Nunes da Silva, vereador da Mobilidade e Obras Públicas, referiu mesmo que "o sistema de mobilidade tem de ser revisto". Também um parecer da Comissão de Coordenação e Desenvolvimento Regional (CCDR) gerou preocupações. Helena Roseta, responsável pelo pelouro da Habitação, indicou, a este propósito, que a CCDR apontou "falta de rigor" nos documentos sobre os riscos de deslizamento na encosta daquela zona. "As forças políticas que não votaram favoravelmente a proposta foi comum a preocupação com a pressuposição de grandes investimentos públicos já adiados e que não estão garantidos, nomeadamente a ligação das linhas ferroviárias de Cintura e de Cascais.
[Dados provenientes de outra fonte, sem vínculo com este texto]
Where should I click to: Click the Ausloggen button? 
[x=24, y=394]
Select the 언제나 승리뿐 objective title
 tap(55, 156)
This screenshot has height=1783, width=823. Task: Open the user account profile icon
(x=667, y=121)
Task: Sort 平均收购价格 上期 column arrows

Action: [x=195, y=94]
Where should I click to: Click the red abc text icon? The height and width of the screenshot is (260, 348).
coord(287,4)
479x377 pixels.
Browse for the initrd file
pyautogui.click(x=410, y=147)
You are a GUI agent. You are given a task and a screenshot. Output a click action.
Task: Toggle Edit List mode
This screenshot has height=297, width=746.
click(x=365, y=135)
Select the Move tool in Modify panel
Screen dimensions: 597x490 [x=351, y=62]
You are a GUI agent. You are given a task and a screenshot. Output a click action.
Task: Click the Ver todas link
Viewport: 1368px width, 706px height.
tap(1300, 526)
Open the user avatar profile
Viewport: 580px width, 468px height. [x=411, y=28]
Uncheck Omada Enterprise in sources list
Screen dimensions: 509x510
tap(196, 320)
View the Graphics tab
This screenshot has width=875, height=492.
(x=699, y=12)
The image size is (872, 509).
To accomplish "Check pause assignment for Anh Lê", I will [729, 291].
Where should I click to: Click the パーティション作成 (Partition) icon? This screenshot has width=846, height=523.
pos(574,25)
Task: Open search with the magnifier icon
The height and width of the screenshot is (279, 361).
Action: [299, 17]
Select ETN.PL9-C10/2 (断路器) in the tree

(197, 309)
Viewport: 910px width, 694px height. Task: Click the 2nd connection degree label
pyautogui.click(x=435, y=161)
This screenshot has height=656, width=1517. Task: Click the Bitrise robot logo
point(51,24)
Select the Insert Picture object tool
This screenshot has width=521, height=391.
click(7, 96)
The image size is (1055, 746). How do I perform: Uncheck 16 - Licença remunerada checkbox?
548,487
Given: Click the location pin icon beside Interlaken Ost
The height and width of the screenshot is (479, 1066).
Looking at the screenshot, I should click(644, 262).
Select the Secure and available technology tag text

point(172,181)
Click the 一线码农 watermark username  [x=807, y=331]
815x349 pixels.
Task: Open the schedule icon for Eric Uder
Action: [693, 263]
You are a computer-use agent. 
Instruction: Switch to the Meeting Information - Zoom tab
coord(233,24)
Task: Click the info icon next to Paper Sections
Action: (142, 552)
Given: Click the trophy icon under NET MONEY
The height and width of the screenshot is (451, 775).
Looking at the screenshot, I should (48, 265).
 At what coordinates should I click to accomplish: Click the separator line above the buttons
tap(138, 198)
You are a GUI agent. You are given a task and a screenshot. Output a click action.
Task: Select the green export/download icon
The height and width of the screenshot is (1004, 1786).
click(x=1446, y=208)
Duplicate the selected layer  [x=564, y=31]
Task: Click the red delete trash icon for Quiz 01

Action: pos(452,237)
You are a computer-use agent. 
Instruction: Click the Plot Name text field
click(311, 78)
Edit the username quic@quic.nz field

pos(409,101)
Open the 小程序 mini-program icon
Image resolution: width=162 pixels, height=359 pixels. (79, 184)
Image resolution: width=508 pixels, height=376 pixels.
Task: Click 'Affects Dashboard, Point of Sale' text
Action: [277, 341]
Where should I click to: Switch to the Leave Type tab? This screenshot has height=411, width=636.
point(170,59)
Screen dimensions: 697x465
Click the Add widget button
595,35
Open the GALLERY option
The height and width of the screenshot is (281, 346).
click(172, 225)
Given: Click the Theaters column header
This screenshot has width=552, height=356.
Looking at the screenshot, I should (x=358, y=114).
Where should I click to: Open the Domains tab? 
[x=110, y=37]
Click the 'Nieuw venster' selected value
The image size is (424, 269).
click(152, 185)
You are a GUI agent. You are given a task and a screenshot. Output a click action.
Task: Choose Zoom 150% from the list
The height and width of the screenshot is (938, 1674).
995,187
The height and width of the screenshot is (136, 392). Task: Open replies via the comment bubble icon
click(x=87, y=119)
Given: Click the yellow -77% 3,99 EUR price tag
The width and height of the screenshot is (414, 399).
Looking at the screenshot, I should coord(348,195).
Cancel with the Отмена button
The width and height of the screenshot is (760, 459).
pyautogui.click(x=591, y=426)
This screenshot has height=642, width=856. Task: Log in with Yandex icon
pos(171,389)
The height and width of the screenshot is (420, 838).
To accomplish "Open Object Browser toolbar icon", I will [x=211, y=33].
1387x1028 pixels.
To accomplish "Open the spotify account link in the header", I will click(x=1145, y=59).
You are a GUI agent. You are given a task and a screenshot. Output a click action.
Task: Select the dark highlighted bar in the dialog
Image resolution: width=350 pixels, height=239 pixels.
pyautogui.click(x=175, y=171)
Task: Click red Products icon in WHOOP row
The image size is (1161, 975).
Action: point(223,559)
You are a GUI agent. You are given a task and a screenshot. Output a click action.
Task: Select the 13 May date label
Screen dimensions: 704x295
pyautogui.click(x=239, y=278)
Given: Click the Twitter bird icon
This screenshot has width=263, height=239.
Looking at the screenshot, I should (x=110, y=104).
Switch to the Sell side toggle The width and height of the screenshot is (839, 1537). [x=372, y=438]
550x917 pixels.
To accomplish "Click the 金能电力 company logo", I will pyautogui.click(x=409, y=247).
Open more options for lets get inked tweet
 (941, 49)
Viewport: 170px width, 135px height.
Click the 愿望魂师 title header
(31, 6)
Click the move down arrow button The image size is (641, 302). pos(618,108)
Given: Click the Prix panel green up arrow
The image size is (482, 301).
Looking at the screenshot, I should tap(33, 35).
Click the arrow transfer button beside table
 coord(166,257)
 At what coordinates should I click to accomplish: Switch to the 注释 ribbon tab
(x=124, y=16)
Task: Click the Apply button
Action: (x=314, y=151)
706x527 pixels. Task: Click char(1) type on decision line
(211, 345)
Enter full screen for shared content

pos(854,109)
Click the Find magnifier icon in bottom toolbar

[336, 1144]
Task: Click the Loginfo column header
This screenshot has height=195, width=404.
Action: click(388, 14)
Pelo PSD, Pedro Santana Lopes referiu que, embora resolva problemas que a zona espera há muito por ver solucionados, "o plano assusta um pouco" e indicou, entre outros, a necessidade de requalificar a Quinta da Cabrinha.

"O grau de incerteza é inquietante", afirmou o comunista Ruben de Carvalho, referindo, contudo, que a abstenção não impediria de fazer avançar um plano de ordenamento do território há muito desejado. O vereador do Urbanismo, Manuel Salgado (PS), afirmou que todas as questões suscitadas pelas entidades da administração central foram respondidas e sublinhou a necessidade de concretizar o documento, inclusive por haver investidores a aguardá-lo. O autarca disse ser necessário compatibilizar o plano com futuros investimentos nos transportes. O Plano de Urbanização de Alcântara abrange 230 hectares, prevê um investimento superior a 50 milhões de euros (sobretudo público) e altera o acesso à Ponte 25 de Abril, com a construção de um novo ramal na Avenida de Ceuta que contornará por norte a ETAR (estação de tratamento de águas residuais) da zona. A proposta prevê também a criação de dois interfaces nas estações Alcântara-terra (no subsolo) e Alvito, neste caso com ligação à rede de metro e, através de um elevador/funicular, à rotunda de Alcântara.